Ravenbrook / Projects / Memory Pool System / Master Product Sources / Design Documents

Memory Pool System Project


                                 TRACER
                            design.mps.trace
                           incomplete design
                             drj 1996-09-25


ARCHITECTURE:

.instance.limit: There will be a limit on the number of traces that can be 
created at any one time.  This effectively limits the number of concurrent 
traces.  This limitation is expressed in the symbol TRACE_MAX [currently set to 
1, see request.mps.160020 "Multiple traces would not work"  drj 1998-06-15].

.rate: [see mail.nickb.1997-07-31.14-37].  [Now revised?  See 
request.epcore.160062 and change.epcore.minnow.160062.  drj 1998-06-15]

.exact.legal: Exact references should either point outside the arena (to 
non-managed address space) or to a tract allocated to a pool.  Exact references 
that are to addresses which the arena has reserved but hasn't allocated memory 
to are illegal (the exact reference couldn't possibly refer to a real object).  
Depending on the future semantics of PoolDestroy we might need to adjust our 
strategy here.  See mail.dsm.1996-02-14.18-18 for a strategy of coping 
gracefully with PoolDestroy.  We check that this is the case in the fixer.  It 
may be sensible to make this check CRITICAL in certain configurations.

.fix.fixed.all: ss->fixedSummary is accumulated (in the fixer) for all the 
pointers whether or not they are genuine references.  We could accumulate fewer 
pointers here; if a pointer fails the TractOfAddr test then we know it isn't a 
reference, so we needn't accumulate it into the fixed summary.  The design 
allows this, but it breaks a useful post-condition on scanning (if the 
accumulation of ss->fixedSummary was moved the accuracy of ss->fixedSummary 
would vary according to the "width" of the white summary).  See 
mail.pekka.1998-02-04.16-48 for improvement suggestions.


ANALYSIS:

.fix.copy-fail: Fixing can always succeed, even if copying the referenced 
object has failed (due to lack of memory, for example), by backing off to 
treating a reference as ambiguous.  Assuming that fixing an ambiguous reference 
doesn't allocate memory (which is no longer true for AMC for example).  See 
request.dylan.170560 for a slightly more sophisticated way to proceed when you 
can no longer allocate memory for copying.


IDEAS:

.flip.after: To avoid excessive barrier impact on the mutator immediately after 
flip, we could scan during flip other objects which are "near" the roots, or 
otherwise known to be likely to be accessed in the near future.


IMPLEMENTATION:

Speed

.fix: The fix path is critical to garbage collection speed.  Abstractly fix is 
applied to all the references in the non-white heap and all the references in 
the copied heap.  Remembered sets cut down the number of segments we have to 
scan.  The zone test cuts down the number of references we call fix on.  The 
speed of the remainder of the fix path is still critical to system 
performance.  Various modifications to and aspects of the system are concerned 
with maintaining the speed along this path.

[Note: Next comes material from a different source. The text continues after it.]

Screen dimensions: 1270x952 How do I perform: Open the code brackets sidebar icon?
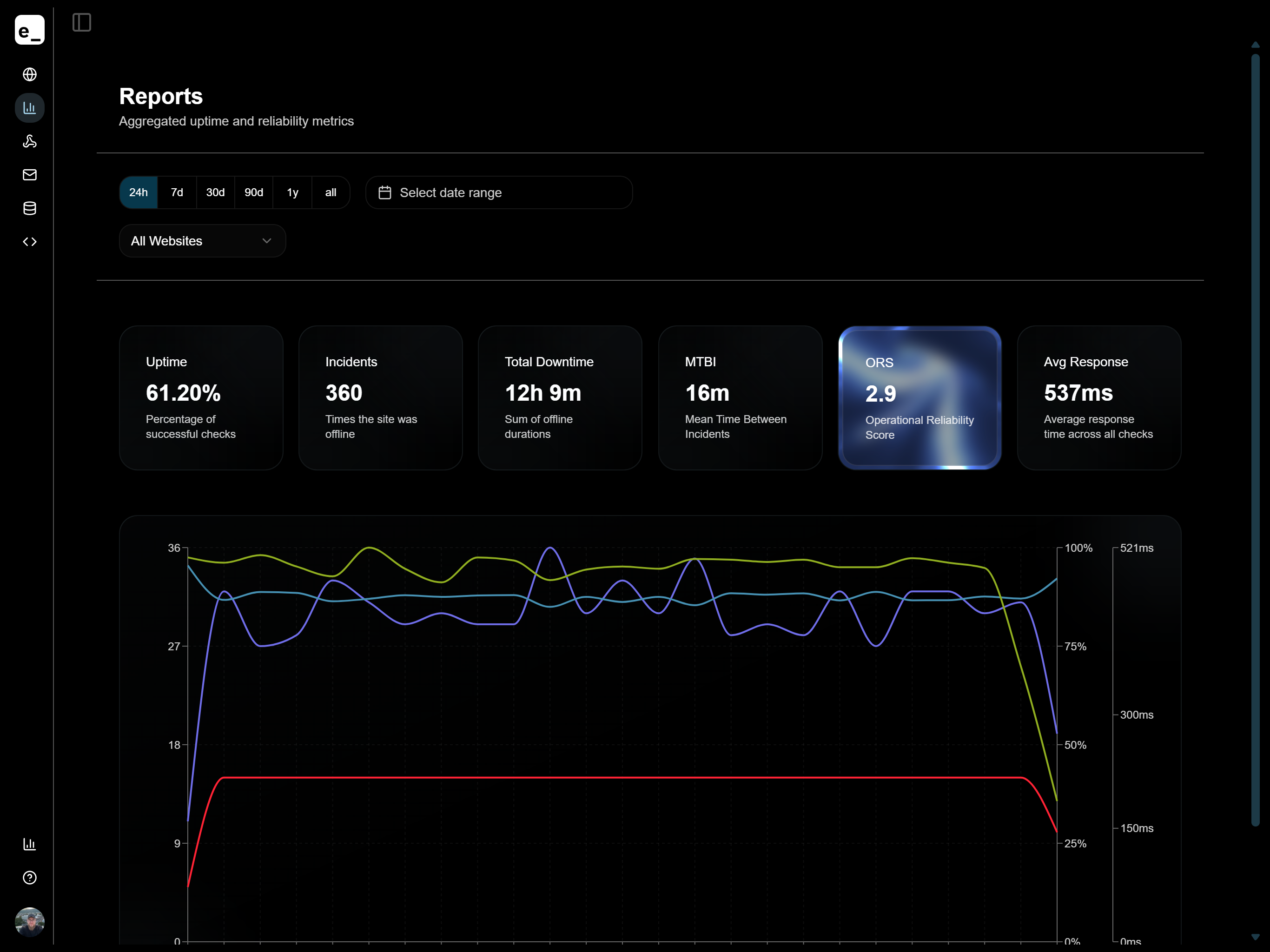(29, 242)
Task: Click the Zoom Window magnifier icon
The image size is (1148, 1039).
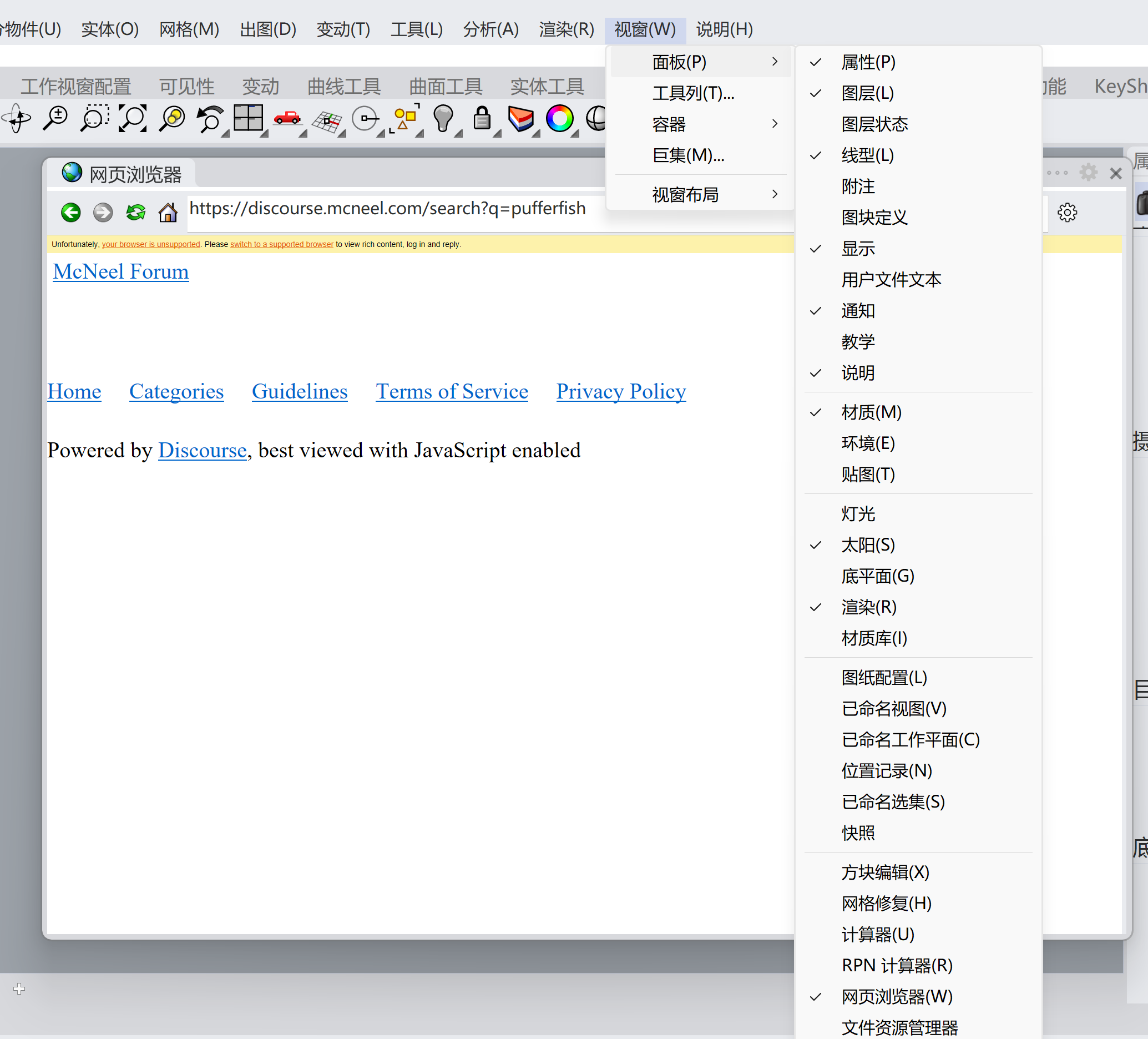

.fix.tractofaddr: TractOfAddr is called on every reference that passes the zone 
test and is on the critical path, to determine whether the segment is white. 
There is no need to examine the segment to perform this test, since whiteness 
information is duplicated in tracts, specifically to optimize this test.  
TractOfAddr itself is a simple class dispatch function (which dispatches to the 
arena class's TractOfAddr method).  Inlining the dispatch and inlining the 
functions called by VMTractOfAddr makes a small but noticable difference to the 
speed of the dylan compiler.

.fix.noaver: AVERs in the code add bulk to the code (reducing I-cache efficacy) 
and add branches to the path (polluting the branch pedictors) resulting in a 
slow down.  Removing all the AVERs from the fix path improves the overall speed 
of the dylan compiler by as much as 9%.

.fix.nocopy: AMCFix used to copy objects by using the format's copy method.  
This involved a function call (through an indirection) and in dylan_copy a call 
to dylan_skip (to recompute the length) and call to memcpy with general 
parameters.  Replacing this with a direct call to memcpy removes these 
overheads and the call to memcpy now has aligned parameters.  The call to 
memcpy is inlined by the (C) compiler.  This change results in a 4-5% speed-up 
in the dylan compiler.

.reclaim: Because the reclaim phase of the trace (implemented by TraceReclaim) 
examines every segment it is fairly time intensive.  rit's profiles presented 
in request.dylan.170551 show a gap between the two varieties variety.hi and 
variety.wi.

.reclaim.noaver: Converting AVERs in the loops of TraceReclaim, PoolReclaim, 
AMCReclaim (LOReclaim? AWLReclaim) will result in a noticeable speed 
improvement [insert actual speed improvement here].

A. References

B. Document History

2002-06-07 RB Converted from MMInfo database design document.